■ Your task: How many frames does the SAM3 deployment tutorial below use for PTQ calibration?
>> START Passage to read
Note

Go to the end to download the full example code.

Deploying SAM3 as an INT8 TensorRT engine#

This tutorial shows how to deploy the detector branch of facebook/sam3 end-to-end with Embedl Deploy: from the HuggingFace checkpoint to a quantized (mixed-precision) TensorRT engine running at 12 QPS at 924×924 input on an NVIDIA GPU (L4).

Install dependencies:

pip install torch transformers onnx opencv-python matplotlib onnxscript
pip install --upgrade tensorrt-cu12
pip install "embedl-deploy[tensorrt]"

Pipeline:

Export the HF SAM3 detector at 924×924 in fp32 with torch.export as a pt2 file (Aten graph).
Apply layer fusions + post-training quantization (PTQ) with mixed-precision using embedl_deploy, calibrating on real frames from a demo video. Calibrate on a larger dataset, e.g., COCO or the LVIS, for better accuracy.

The output is a PyTorch model with fake quantization operators, i.e., Quantize/Dequantize (QDQ) nodes that can be exported to ONNX for compilation with TensorRT. Once the quantized model is exported, a TensorRT engine can be built with mixed precision to run inference.

Note

The full pipeline through the TensorRT engine build, sanity check, benchmark and video demo requires an NVIDIA GPU with TensorRT 10.x (10.16 pip wheel recommended). Steps 1–3 (fp32 export, INT8 PTQ, ONNX export) and the QDQ-vs-fp32 sanity check run on CPU too but slowly.

Constants#

import sys
import time
from pathlib import Path

import cv2  # type: ignore[import-not-found]
import numpy as np  # type: ignore[import-not-found]
import torch
from torch import nn

sys.setrecursionlimit(20000)

ARTIFACTS_PATH = Path("artifacts")
ARTIFACTS_PATH.mkdir(parents=True, exist_ok=True)

MODEL_ID = "facebook/sam3"
IMAGE_SIZE = 924  # multiple of patch size (14); triggers fusion patterns
PATCH_SIZE = 14
CONTEXT_LENGTH = 32
PROMPT = "person"
N_CALIB = 16  # frames used for PTQ calibration
CONFIDENCE = 0.25
BUILDER_OPTIMIZATION_LEVEL = 3

VIDEO_URL = (
    "https://huggingface.co/datasets/hf-internal-testing/"
    "sam2-fixtures/resolve/main/bedroom.mp4"
)

# Normalization — must match the SAM3 training-time preprocessing.
MEAN = torch.tensor([0.5, 0.5, 0.5]).view(3, 1, 1)
STD = torch.tensor([0.5, 0.5, 0.5]).view(3, 1, 1)
MEAN_NP = np.array([0.5, 0.5, 0.5], dtype=np.float32)
STD_NP = np.array([0.5, 0.5, 0.5], dtype=np.float32)

FP32_PT2 = ARTIFACTS_PATH / f"sam3_resized_{IMAGE_SIZE}.pt2"
QDQ_PT2 = ARTIFACTS_PATH / f"sam3_resized_{IMAGE_SIZE}_int8_qdq.pt2"
QDQ_ONNX = ARTIFACTS_PATH / f"sam3_resized_{IMAGE_SIZE}_int8_qdq.onnx"
ENGINE = ARTIFACTS_PATH / "sam3.engine"
TIMING_CACHE = ARTIFACTS_PATH / "trt_timing.cache"
>> END Passage to read
>> START Dataset excerpt
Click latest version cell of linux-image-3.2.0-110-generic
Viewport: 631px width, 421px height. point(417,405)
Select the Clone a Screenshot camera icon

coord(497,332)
>> END Dataset excerpt
■ Exercise result: 16 frames.